With NFL fans bombarded by this idea that a guy is "worth" a particular round, when he is inevitably chosen in a different round, all sorts of ignorant bluster gets thrown out and regurgitated from pretty much the end of the draft until the preseason begins. 

Former Browns general manager and current Executive Director of the Senior Bowl, Phil Savage, recently wrote about this on the Senior Bowl website and I absolutely loved what he had to say. 

During my time in the NFL, we utilized a grading system that essentially divided the players into five different levels on our draft board. In truth, this is the way that all of us should be talking about prospects in the days leading up to the draft. 

STARTER/ALL-PRO PLAYER
Starts day one or during rookie season, a prospect whose physical abilities create mismatches that have an obvious impact on the game, a future All-Pro.

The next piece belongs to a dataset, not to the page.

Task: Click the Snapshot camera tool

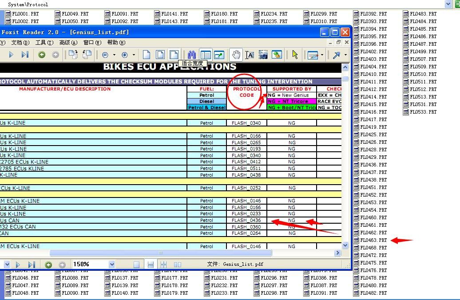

EVENTUAL STARTER/QUALITY NFL PLAYER
Expected to start during rookie season, a prospect who should be productive within his first two years, a quality NFL player.

POTENTIAL STARTER/FUNCTIONAL NFL PLAYER
Anticipated to start within three seasons, has a deficient area of play that should be overcome, a functional NFL player.

BACKUP/NFL ROSTER PLAYER
Would only start due to team/injury circumstances, his playing deficiencies cannot be overcome, backup or spot player only.

FREE AGENT/NFL CAMP PLAYER
Capable of a respectable showing in preseason, has too many playing deficiencies to make a 53-man roster, a camp player.

Doesn't that make a whole lot more sense? The whole post is well worth your time and I highly recommend you read it. 

I'll definitely be adopting this terminology when covering the draft here at Cheesehead TV and over at Sports Illustrated. I hope you'll join me.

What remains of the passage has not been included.